No estado de choque que se seguiu à
nossa detenção no Egipto, pensámos que se tratava de um erro horrível que seria
rapidamente corrigido. Nunca poderíamos imaginar que iriamos passar centenas de
dias na prisão a aguardar julgamento, em condições terríveis.
As prisões egípcias onde ficámos a
definhar estão sobrelotadas de pessoas que se tinham oposto ou ousado desafiar
o Governo. Sabemos muito bem o que é que se está a passar neste momento nas
prisões da Turquia, e como os jornalistas ali se estão a sentir.
Quando não estávamos enfiados em celas
com tantos outros homens que era impossível sentarmo-nos, encontrávamo-nos em
solitárias onde frequentemente temíamos enlouquecer. A solidão e o tédio são difíceis
de descrever.
Ainda que a situação com que são
confrontados os jornalistas presos na Turquia possa não ser igual àquela por
que passámos, compreendemos o desespero e a frustração que sentem. E o que
torna a situação na Turquia especialmente sinistra é o facto de o Governo turco
continuar a negar que os jornalistas estão a ser presos devido ao trabalho que
desempenham. As histórias e as identidades destas pessoas estão a ser apagadas.
É por isso que é tão crucial que nós, que estamos em liberdade, as defendamos.
A #FreeAJStaff começou como uma pequena
campanha no Twitter, mas em algumas semanas ganhou a dimensão de um movimento
global. Trouxe ao cimo o melhor das redes sociais: o sentido de urgência, a
criação de um ímpeto, a defesa corajosa de uma causa que, de outra forma, teria
sido esmagada. No final, mobilizara mais de três mil milhões de tomadas de
posição.
Nos momentos mais tenebrosos do nosso
encarceramento – quando nos sentimos aferrolhados a uma batalha sem esperança
com a máquina da injustiça, quando já nos esquecêramos como é um pôr-do-sol –,
houve ocasiões em que foi como se tivéssemos deixado de existir. Teria sido
fácil desvanecermos. O que nos encorajou a continuar foi saber que pensavam em
nós.
A compreensão plena do que aquela
campanha significou para nós, no nosso momento de necessidade, é a razão para
apoiarmos agora a #FreeTurkeyMedia.
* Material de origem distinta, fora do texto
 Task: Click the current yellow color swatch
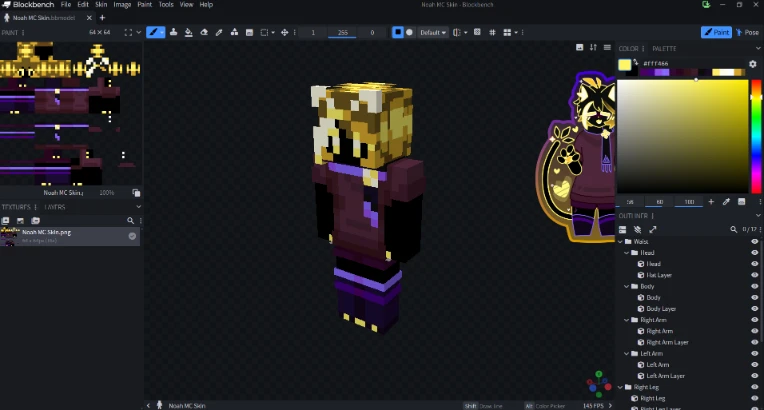(x=625, y=64)
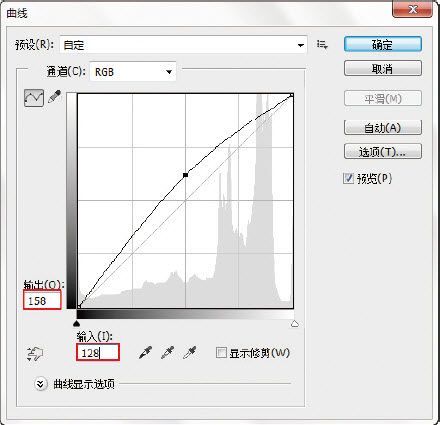
Task: Select the pencil draw curve tool
Action: pos(55,97)
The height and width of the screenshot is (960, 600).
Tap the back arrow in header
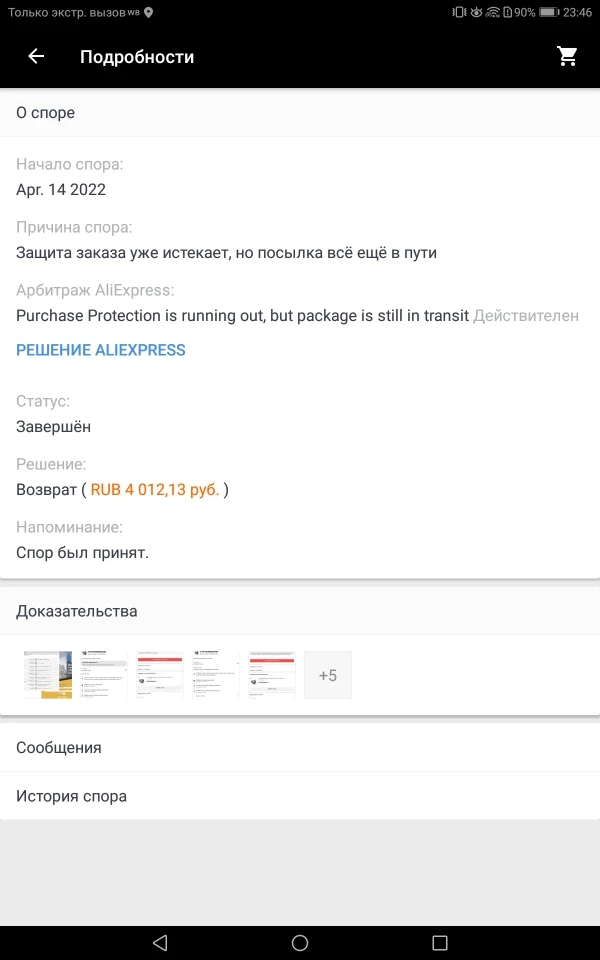(36, 57)
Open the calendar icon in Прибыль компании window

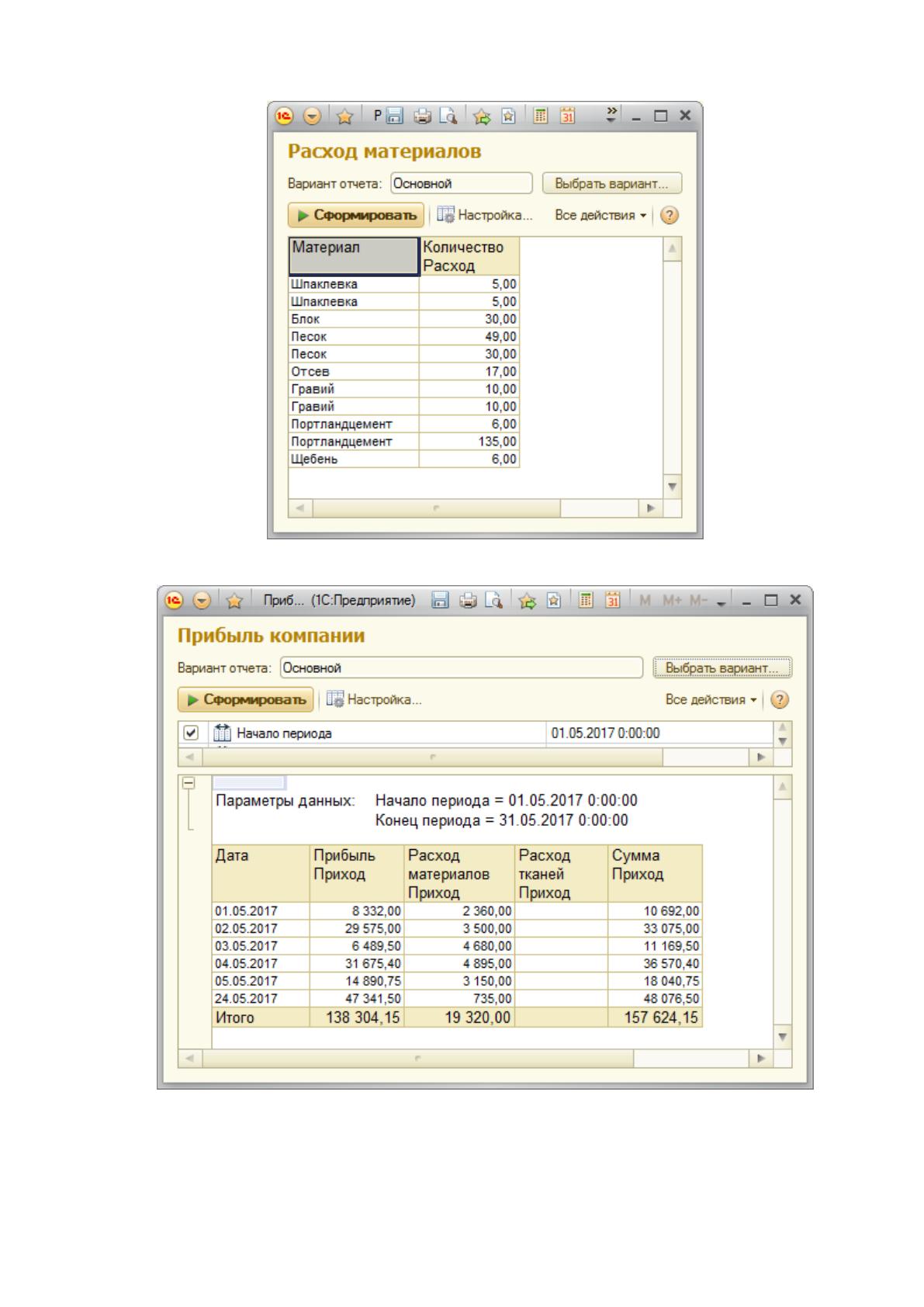[x=613, y=600]
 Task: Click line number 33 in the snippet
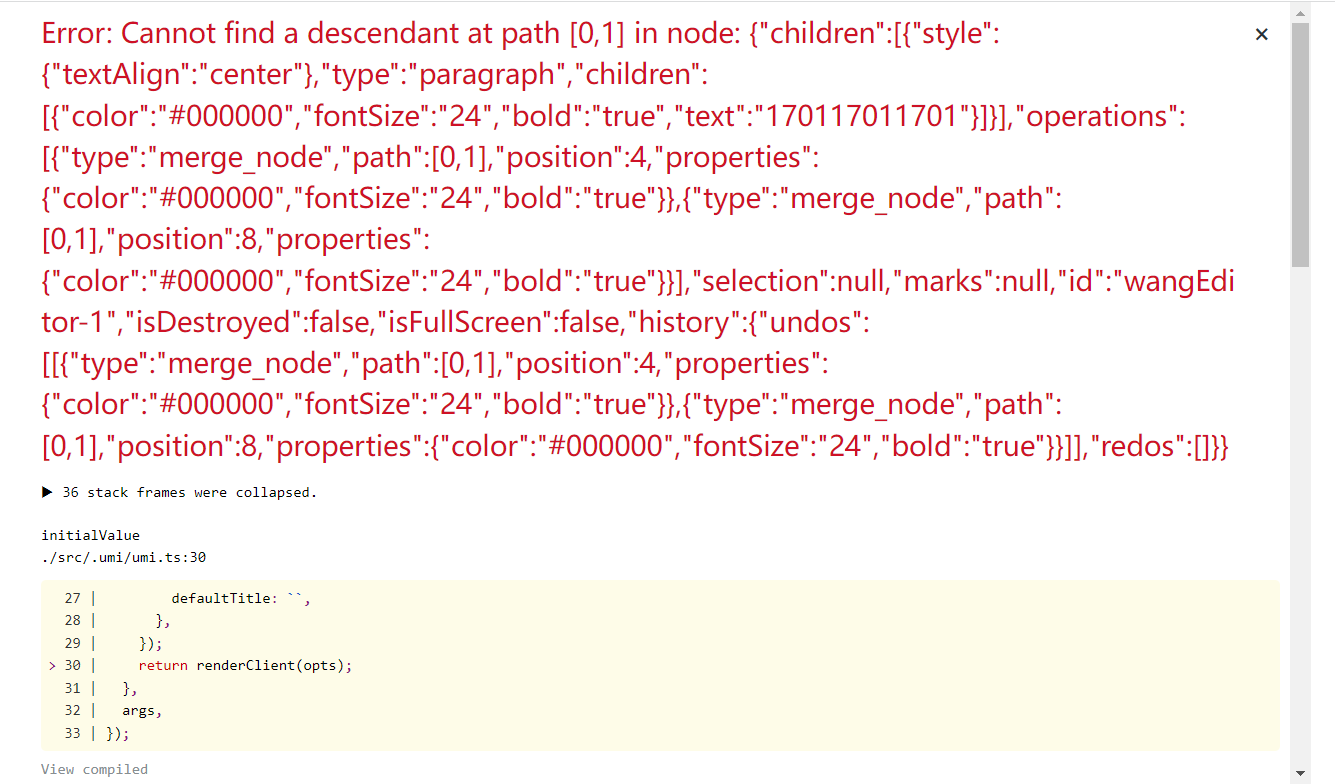(73, 733)
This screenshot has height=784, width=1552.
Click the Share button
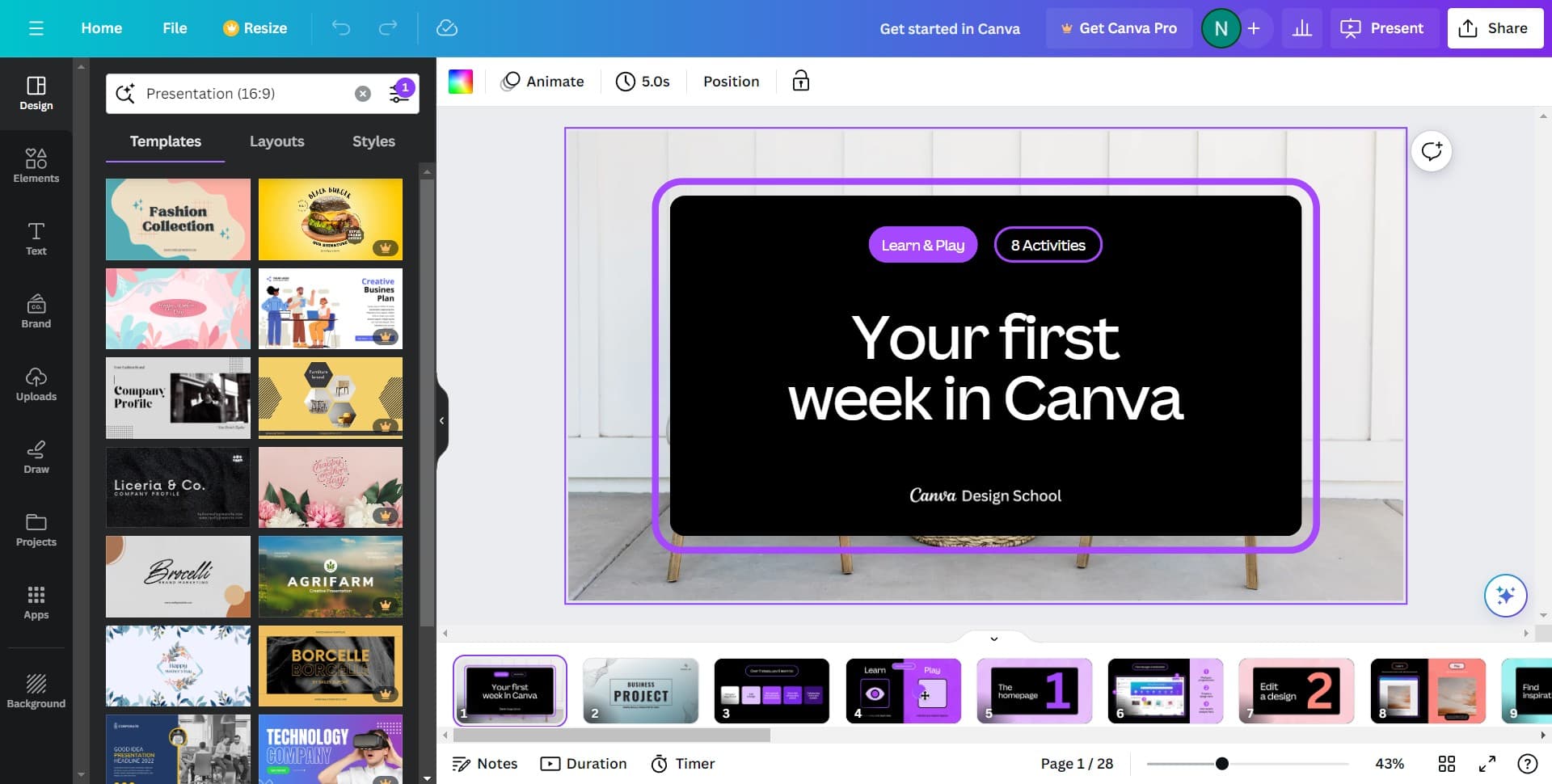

Queremos que todos os jornalistas que
agonizam atrás das grades na Turquia saibam que estamos com eles. Queremos que
saibam que os dias que ali estão a passar, apesar de deprimentes, apesar de
aterradores, não são em vão.
Estão na linha da frente da liberdade de
expressão – do direito a estar informado, e da importância que uma imprensa
livre desempenha no funcionamento da sociedade, não só na Turquia, mas no mundo
inteiro.
Às vezes é difícil dar valor a algo até
que nos é tirado. Mas lembrem-se: uma sociedade onde não existe o direito de
informar de forma livre é uma sociedade em risco. Sem jornalismo independente
não haverá debate público livre, nem responsabilização dos poderosos, nem
monitorização e investigação dos abusos de direitos humanos.
Prender jornalistas tem um efeito
aterrador para todos, fazendo todos terem medo de falar. A campanha
#FreeTurkeyMedia tem o objectivo de libertar jornalistas da prisão mas visa
também criar um futuro melhor para os direitos humanos na Turquia e enviar uma
mensagem clara a quem, pelo mundo inteiro, tenta silenciar a liberdade de
expressão.
Ao longo dos mais de 400 dias que
passámos atrás das grades no Egipto, fortaleceu-nos sabermos que pessoas por
todo o mundo estavam a fazer campanha pela nossa libertação. Se estava certo
defender-nos e exigir #FreeAJStaff, também é certo fazermo-nos todos ouvir em
defesa dos jornalistas que são presos apenas por fazerem o seu trabalho. É por
isso que nos juntámos à campanha #FreeTurkeyMedia.